> [TEXT SEGMENT]
I linked the other day to a TIME blurb about the new book Dead Aid, which questions popular assumptions about the value of foreign economic development aid, echoing the concerns William Easterly shared during his recent Pope Lecture at N.C. State.

Newsweek also includes a short feature this week about the new book from Dambisa Moyo, a Zambian economist:

“Dead Aid”?a tiny volume, forcefully written?insists that foreign
aid (a trillion dollars over the past 60 years) is a waste: it’s bad
for Africa,
she says?and for Africans. Aid, Moyo argues, keeps Africa in a
supplicant’s role when its governments need to become self-sufficient.
She recommends shutting off all foreign aid to African [sic] within 10 years.

> [GIVEN INFORMATION]

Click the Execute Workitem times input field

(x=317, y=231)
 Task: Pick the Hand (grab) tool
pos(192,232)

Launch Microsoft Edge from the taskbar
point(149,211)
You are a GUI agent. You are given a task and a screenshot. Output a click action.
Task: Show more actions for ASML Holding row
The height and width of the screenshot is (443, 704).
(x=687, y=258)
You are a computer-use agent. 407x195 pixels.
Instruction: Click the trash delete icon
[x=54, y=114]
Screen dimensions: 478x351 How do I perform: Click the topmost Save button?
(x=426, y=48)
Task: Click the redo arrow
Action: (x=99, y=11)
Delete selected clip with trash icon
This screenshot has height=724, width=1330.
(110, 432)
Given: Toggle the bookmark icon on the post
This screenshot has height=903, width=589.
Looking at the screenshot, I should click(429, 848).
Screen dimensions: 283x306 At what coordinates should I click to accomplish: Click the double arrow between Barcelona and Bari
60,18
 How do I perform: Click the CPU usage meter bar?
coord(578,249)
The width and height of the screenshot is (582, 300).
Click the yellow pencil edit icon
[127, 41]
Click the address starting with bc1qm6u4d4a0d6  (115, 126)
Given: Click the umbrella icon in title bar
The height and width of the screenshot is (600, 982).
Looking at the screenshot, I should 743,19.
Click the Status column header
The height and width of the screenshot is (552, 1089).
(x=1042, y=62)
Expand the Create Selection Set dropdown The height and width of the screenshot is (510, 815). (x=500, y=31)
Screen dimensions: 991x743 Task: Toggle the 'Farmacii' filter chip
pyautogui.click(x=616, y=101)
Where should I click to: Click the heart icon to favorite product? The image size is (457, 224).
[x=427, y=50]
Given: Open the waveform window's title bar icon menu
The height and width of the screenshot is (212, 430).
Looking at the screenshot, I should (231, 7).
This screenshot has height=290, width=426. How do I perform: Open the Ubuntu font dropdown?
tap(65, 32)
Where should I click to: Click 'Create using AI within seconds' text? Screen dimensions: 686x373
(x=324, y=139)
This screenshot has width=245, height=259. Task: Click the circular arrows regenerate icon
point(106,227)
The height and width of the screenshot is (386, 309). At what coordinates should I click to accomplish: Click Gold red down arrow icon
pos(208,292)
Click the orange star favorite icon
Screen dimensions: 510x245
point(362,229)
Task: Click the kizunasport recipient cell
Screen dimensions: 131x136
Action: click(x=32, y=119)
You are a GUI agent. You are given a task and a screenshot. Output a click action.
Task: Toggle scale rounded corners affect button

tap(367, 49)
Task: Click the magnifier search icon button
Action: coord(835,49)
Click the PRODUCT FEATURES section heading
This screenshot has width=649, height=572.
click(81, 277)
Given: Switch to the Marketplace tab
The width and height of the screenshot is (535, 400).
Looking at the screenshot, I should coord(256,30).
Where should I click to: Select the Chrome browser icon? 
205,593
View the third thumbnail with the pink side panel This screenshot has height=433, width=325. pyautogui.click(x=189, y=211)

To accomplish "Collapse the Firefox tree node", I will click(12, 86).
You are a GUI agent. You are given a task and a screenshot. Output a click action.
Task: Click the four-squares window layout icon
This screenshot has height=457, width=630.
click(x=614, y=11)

> [ACTIVITY LIST]
1: In the post about the book Dead Aid, how is its author, Dambisa Moyo, described?
2: Write the next part of the post about the book Dead Aid, picking up after its final sentence.

> [TASK ANSWERS]
1: She is described as a Zambian economist.

2:
Moyo
believes this dependency relationship is perpetuated by Western
governments and glorified by the celebrities who have made Africa their
cause du jour. The book takes special aim at the rock star Bono,
who has become the world’s most prominent spokesperson for the people
of Africa. “The problem that Africa is really suffering from,” she told
me, “is negative PR. If there is a criticism I would level against
celebrities?they have tended to perpetuate negative stereotypes. They
always tend to portray Africa as a horrendous basket case. They want to
portray the war, the poverty, the disease, the corruption. As an
African, I’m tired of it.” Doesn’t a photograph of a celebrity with an
impoverished child raise the world’s consciousness? Moyo says no.
“Taking a picture with a starving African child?that doesn’t help me
raise an African child to believe she can be an engineer or a doctor.”
Instead of aid, Moyo recommends other paths to financial and democratic
independence: bond issues, trade, foreign investment.